Toward less Fed in your ed

Michael J. Petrilli / May 26, 2011

For the last couple of years—ever since the nation’s governors and state superintendents started working on common academic standards in reading and math—conservative education analysts have engaged in a spirited but polite debate about the wisdom of this development. The last month has seen the discourse turn nastier, with charges and counter-charges, name-calling, and quasi-apocalyptic warnings about federal bureaucrats wanting to “control your children’s minds.” Particularly at issue in this latest round of recriminations is Uncle Sam’s role in all of this; are we witnessing a federal take-over of our schools? A push for a federally-controlled national curriculum for all public schools?
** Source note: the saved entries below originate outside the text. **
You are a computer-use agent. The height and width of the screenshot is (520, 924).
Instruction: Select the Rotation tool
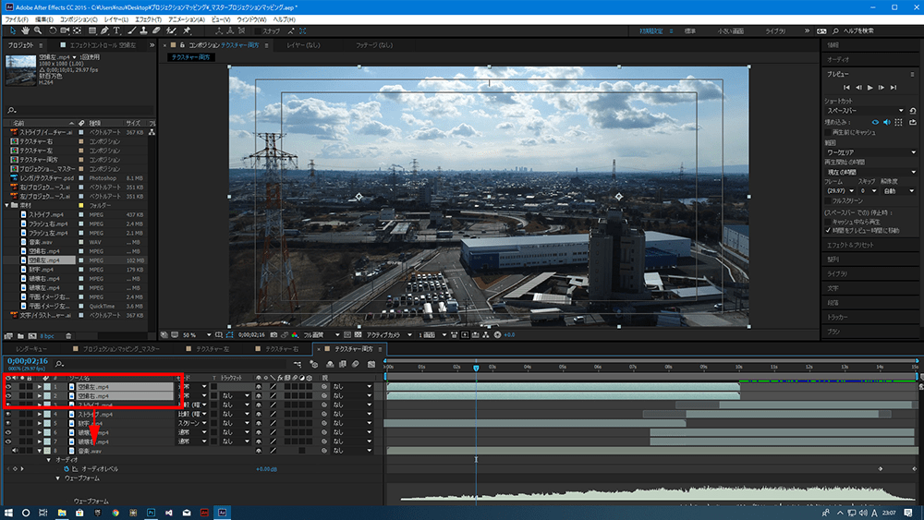[51, 30]
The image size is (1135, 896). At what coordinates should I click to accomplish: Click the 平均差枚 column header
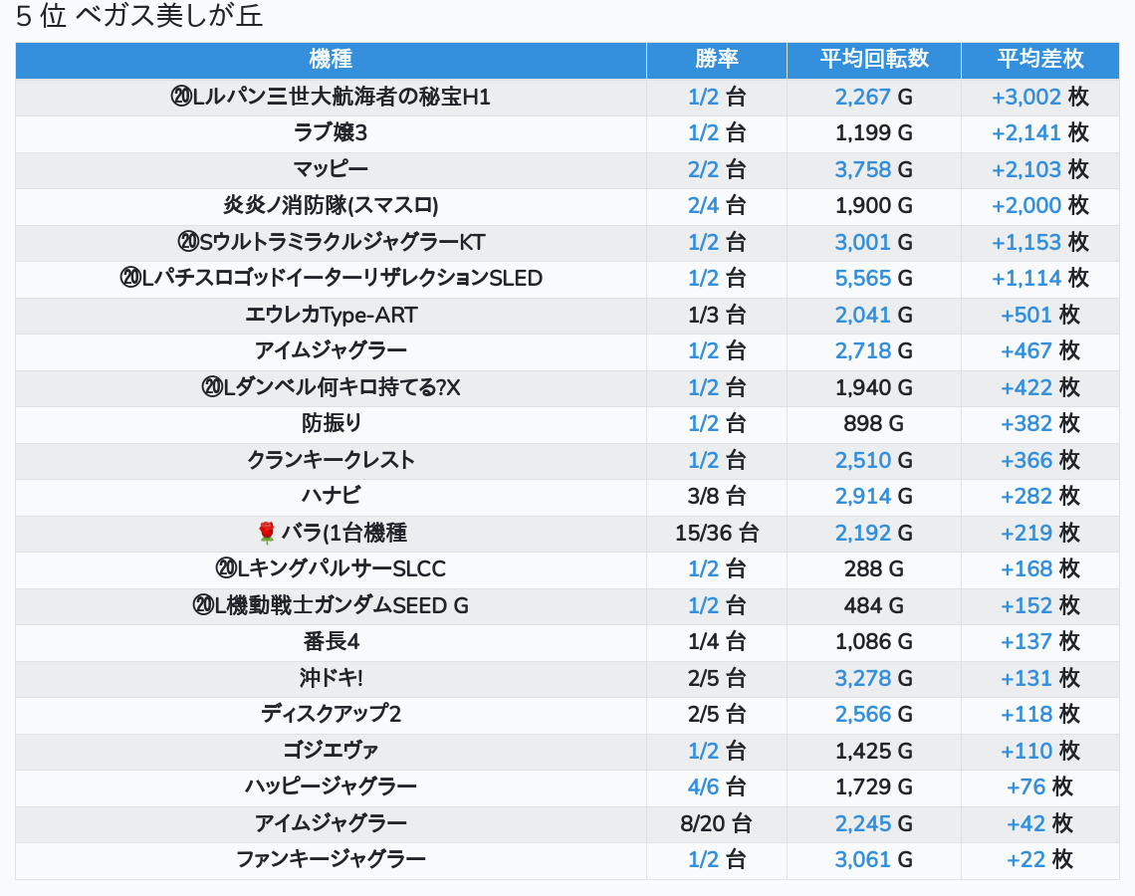(x=1039, y=59)
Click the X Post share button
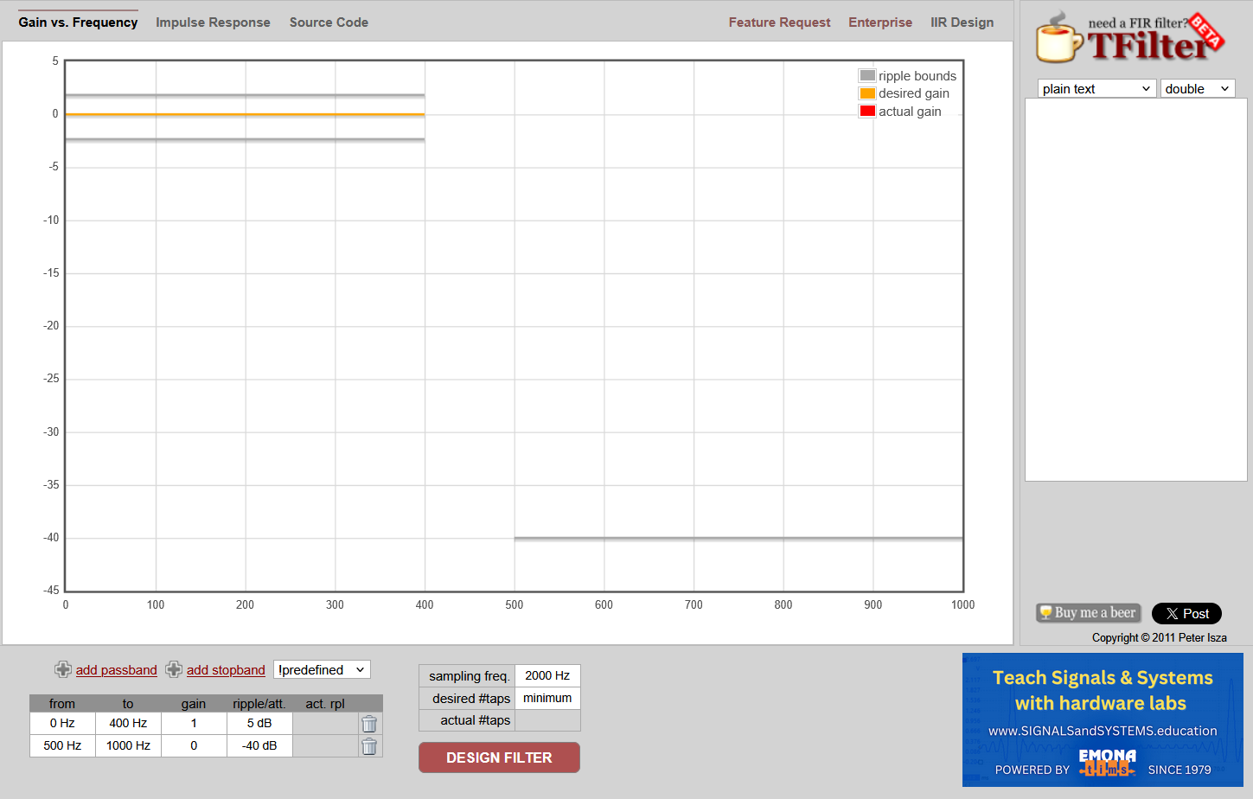The width and height of the screenshot is (1253, 799). pyautogui.click(x=1186, y=613)
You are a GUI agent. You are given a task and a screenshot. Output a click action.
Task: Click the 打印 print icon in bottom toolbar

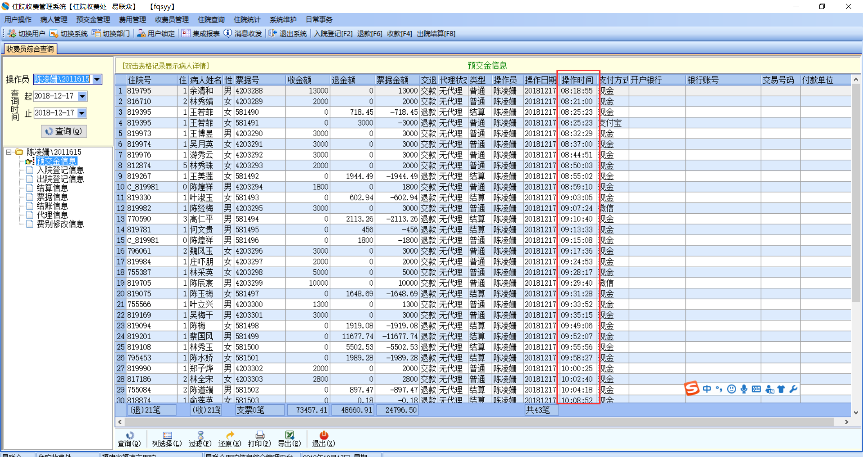(x=259, y=435)
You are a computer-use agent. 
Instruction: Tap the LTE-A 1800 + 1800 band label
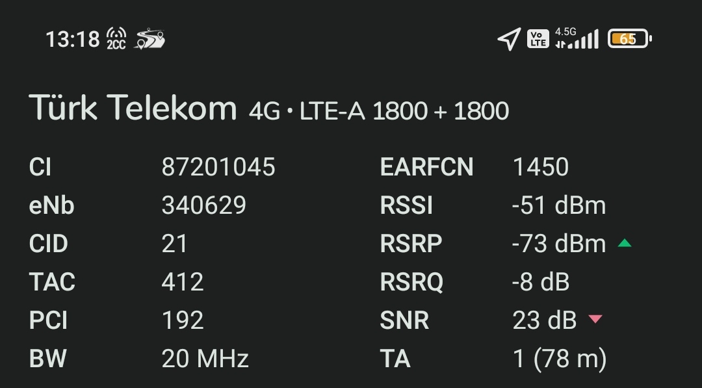(404, 111)
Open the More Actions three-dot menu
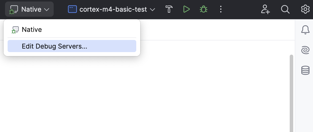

Some of these concerns are not entirely unfounded; the Obama Administration and other supporters of the move to “common” national standards (Fordham among them) have made some unforced errors that have helped to fuel the paranoia. But for conservatives worried about federal interference in our schools, this debate is mostly a sideshow. What should really keep them up at night are the myriad proposals for reauthorizing the No Child Left Behind Act that would push Washington’s hand ever deeper into the day-to-day operations of America’s schools—proposals that are coming from both sides of the political aisle.

Before diving into the No Child Left Behind debate, let’s mitigate some key concerns about a “national curriculum” with a review of the facts.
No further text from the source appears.